Dataset entries

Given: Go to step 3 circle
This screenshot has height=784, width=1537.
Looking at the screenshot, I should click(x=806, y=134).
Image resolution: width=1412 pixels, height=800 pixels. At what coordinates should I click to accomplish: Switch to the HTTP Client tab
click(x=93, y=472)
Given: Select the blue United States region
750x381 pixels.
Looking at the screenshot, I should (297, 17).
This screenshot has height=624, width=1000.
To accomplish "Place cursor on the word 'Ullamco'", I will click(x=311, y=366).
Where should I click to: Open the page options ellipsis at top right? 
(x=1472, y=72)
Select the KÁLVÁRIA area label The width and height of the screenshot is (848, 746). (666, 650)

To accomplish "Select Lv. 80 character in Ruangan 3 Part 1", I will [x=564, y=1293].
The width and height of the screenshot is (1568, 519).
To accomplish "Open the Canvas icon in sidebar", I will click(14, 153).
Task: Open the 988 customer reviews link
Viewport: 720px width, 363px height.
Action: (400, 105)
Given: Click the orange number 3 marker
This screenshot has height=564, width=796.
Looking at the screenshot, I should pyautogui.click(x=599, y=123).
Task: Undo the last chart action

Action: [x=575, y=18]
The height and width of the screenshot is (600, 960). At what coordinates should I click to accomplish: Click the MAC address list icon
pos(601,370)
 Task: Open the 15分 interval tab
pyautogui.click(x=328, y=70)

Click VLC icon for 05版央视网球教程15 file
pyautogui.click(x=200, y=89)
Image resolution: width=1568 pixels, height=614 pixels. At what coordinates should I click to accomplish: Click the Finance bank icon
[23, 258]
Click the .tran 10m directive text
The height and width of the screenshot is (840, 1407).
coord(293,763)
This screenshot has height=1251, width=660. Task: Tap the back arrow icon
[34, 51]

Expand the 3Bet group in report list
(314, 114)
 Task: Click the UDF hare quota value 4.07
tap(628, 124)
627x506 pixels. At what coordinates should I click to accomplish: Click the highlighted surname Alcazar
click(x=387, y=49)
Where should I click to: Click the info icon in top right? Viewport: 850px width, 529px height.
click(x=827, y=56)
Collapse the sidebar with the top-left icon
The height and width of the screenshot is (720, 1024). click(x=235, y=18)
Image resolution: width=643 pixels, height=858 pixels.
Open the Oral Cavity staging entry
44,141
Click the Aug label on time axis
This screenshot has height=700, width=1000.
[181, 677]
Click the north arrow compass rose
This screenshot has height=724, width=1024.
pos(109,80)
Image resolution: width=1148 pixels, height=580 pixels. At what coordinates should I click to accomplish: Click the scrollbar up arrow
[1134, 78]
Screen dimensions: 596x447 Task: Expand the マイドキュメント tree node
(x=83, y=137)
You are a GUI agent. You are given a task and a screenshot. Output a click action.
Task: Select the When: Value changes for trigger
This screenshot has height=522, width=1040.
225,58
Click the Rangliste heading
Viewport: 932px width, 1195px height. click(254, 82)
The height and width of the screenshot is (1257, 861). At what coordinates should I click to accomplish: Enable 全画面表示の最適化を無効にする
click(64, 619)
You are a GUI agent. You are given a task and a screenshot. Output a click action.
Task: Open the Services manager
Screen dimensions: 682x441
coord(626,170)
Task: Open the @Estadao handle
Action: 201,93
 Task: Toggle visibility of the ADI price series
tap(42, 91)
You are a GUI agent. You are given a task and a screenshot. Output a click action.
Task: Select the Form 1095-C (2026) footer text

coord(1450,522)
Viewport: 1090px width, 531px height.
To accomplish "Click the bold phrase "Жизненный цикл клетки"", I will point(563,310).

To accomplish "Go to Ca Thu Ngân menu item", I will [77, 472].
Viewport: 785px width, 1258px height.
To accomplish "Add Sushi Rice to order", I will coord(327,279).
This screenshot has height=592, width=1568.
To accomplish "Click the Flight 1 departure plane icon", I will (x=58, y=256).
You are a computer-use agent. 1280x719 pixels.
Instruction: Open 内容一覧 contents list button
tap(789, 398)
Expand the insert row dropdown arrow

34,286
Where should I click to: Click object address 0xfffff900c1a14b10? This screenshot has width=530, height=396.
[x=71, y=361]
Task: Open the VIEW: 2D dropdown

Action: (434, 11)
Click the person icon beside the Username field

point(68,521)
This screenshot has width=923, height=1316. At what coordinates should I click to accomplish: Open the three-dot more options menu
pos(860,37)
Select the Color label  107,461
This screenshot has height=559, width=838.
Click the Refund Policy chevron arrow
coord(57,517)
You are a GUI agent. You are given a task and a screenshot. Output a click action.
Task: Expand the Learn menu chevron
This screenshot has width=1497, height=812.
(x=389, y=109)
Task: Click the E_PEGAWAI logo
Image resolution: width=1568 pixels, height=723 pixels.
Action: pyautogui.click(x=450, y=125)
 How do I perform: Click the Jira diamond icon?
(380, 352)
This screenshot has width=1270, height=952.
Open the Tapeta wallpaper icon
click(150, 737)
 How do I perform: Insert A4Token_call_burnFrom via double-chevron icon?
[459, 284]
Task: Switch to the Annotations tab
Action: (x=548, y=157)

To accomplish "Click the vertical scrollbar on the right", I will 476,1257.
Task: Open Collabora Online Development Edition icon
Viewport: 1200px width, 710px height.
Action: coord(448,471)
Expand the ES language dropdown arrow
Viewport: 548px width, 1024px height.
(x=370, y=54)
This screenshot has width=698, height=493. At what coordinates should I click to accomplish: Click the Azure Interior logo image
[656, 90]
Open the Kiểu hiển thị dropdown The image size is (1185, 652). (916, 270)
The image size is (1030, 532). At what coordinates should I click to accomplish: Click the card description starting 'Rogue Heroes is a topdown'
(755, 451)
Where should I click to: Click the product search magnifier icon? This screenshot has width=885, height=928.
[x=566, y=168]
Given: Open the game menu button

INSTRUCTIONS TO FOLLOW:
The task calls for all lines in the entries that hold "label".

RESPONSE TO THE TASK:
Select the KÁLVÁRIA area label The width and height of the screenshot is (848, 746). (666, 650)
Click the Aug label on time axis
Select the Color label  107,461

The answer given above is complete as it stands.